In each city, we installed servers that recorded from 1 to 10 channels. Each server created an index of the TV signal plus formed a video archive. Only the index was sent to the central server, where it was almost instantly compared with the reference database. In this case, the references were the client’s video ads. In total, the database had up to 50 thousand video ads, which posed no problem in terms of system’s performance. For client needs the indexed database was stored on the server for one year, the video database for no more than 3 months. This made it possible to check in real-time whether the client’s advertisement was aired and, if so, when exactly.

TAPe-based TV monitoring system processed 1000 mins of video per minute — 40% of what YouTube does — with a tiny fraction of YouTube’s resources

In this form, the system processed 1000 minutes of video per minute. For a reference, at that time, the YouTube video uploading volume was 2500 minutes of video per minute, meaning we processed the volume of video comparable to 40% of the YouTube load.

For Russia, this was a unique product. On the global market, there are solutions that also offer ad monitoring, however, the efficiency of TAPe allowed us to create a solution that is hundreds of times cheaper than our competitors in terms of cost.
National TV channel local (200 cities) rebroadcast monitoring
National TV channel local (200 cities) rebroadcast monitoring
Task
Task
A more specific task that arose from the previous case: monitoring and analyzing regional TV rebroadcasts of a national channel to check the compliance with the media plan of a specific TV company. Here, the client is no longer the advertiser, but a TV broadcaster.
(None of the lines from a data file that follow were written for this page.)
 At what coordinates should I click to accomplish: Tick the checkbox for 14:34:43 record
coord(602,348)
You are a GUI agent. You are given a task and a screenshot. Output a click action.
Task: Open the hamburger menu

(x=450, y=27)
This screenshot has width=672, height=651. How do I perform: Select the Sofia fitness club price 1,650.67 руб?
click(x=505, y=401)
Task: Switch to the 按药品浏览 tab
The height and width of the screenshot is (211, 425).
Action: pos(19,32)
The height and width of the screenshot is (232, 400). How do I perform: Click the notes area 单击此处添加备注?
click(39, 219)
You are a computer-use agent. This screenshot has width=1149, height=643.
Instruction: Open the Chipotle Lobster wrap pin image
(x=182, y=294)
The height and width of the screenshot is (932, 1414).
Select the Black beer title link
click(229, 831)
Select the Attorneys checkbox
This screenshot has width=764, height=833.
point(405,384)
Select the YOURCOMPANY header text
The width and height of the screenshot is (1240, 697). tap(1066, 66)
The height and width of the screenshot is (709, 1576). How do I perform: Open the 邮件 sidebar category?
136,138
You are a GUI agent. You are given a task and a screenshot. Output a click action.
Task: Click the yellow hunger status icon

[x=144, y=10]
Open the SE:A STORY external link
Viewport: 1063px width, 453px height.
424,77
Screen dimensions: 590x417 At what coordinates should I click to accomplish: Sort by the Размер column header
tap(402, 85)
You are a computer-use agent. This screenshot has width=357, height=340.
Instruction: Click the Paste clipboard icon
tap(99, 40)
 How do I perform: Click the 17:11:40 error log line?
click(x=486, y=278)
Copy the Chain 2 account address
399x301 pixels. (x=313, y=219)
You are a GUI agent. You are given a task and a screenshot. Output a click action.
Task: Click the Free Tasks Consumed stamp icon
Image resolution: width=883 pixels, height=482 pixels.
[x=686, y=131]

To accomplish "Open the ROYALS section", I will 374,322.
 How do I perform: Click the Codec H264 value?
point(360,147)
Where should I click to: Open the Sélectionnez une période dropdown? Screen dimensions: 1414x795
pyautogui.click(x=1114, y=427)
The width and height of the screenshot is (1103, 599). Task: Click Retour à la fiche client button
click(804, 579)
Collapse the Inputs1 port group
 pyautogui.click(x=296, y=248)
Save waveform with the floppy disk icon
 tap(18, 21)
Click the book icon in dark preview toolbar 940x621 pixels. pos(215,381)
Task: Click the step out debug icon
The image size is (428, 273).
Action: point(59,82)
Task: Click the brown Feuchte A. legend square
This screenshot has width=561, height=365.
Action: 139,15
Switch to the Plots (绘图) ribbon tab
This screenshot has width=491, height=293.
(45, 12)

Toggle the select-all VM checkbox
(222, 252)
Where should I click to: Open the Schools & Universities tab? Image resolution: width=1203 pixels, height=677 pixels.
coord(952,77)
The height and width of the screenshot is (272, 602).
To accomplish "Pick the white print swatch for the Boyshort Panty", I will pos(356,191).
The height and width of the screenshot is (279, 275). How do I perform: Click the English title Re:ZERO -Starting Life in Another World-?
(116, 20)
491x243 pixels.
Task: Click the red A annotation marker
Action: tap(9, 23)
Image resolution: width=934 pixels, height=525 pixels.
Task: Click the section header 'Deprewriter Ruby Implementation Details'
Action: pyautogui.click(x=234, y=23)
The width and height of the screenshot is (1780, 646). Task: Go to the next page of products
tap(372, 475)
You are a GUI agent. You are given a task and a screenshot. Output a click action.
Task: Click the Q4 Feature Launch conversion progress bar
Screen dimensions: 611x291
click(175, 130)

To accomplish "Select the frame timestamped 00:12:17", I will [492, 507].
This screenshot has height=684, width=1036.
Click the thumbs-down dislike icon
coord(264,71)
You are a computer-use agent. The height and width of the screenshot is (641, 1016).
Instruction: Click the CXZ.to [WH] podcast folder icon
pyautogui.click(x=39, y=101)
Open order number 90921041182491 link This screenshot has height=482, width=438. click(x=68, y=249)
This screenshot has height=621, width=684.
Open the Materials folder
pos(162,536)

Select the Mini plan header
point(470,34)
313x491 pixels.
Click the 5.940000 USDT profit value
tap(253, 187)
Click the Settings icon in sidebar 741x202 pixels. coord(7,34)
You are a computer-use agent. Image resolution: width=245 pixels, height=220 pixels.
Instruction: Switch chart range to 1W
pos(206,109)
It is necessary to monitor the TV air in 200 cities (as in the previous case, there may be more). The main — reference — TV signal is retransmitted from the center to regional cities, where local content — news, ads, etc. , — can also be inserted into the broadcast. For our client it was particularly important to make sure that specific ads were broadcasted at specific times, since this affected the company revenue, or fines in case of violations tracked by advertisers.

An additional condition was to report technical failures in the broadcast. There were four main (reference) TV signals due to the time zones.
How we solved the task using TAPe
How we solved the task using TAPe
We developed a system that connects to the TV frequency and instantly indexes TV signals, allowing real-time monitoring of broadcasts 24/7.

To operate the system, we deployed a quite complex infrastructure: satellite dishes were installed to receive four standard TV signals, and servers were installed in all 200 cities to record the broadcasts in each city. Digital, cable, and even analog TV signals were recorded. On each of the 200 servers, the TV signal was indexed into a TAPe format in real-time and sent to the central server, where it was checked for compliance with the media plan. The regional servers were also remotely managed from a central location.

Every minute we received 4 minutes of standard signal (one minute from each of the four reference sources) and 200 minutes of regional signal (one minute from each city), which needed to be compared to the references. Only the index was sent to the central server, while the video recordings of the broadcasts were stored on the regional servers.
***
***
We described four use cases that hopefully give some idea of the possibilities of TAPe-based technologies. This is just a tiny part — even if we only talk about the possibilities of TAPe in the field of working with video and solving any computer vision problem, including developing a new video and image format, codec.

We are confident that TAPe is applicable far beyond computer vision technologies: new principles of building and architecture of neural systems are possible, development of new IT devices, including video cards and computer processors, new data storage systems, etc.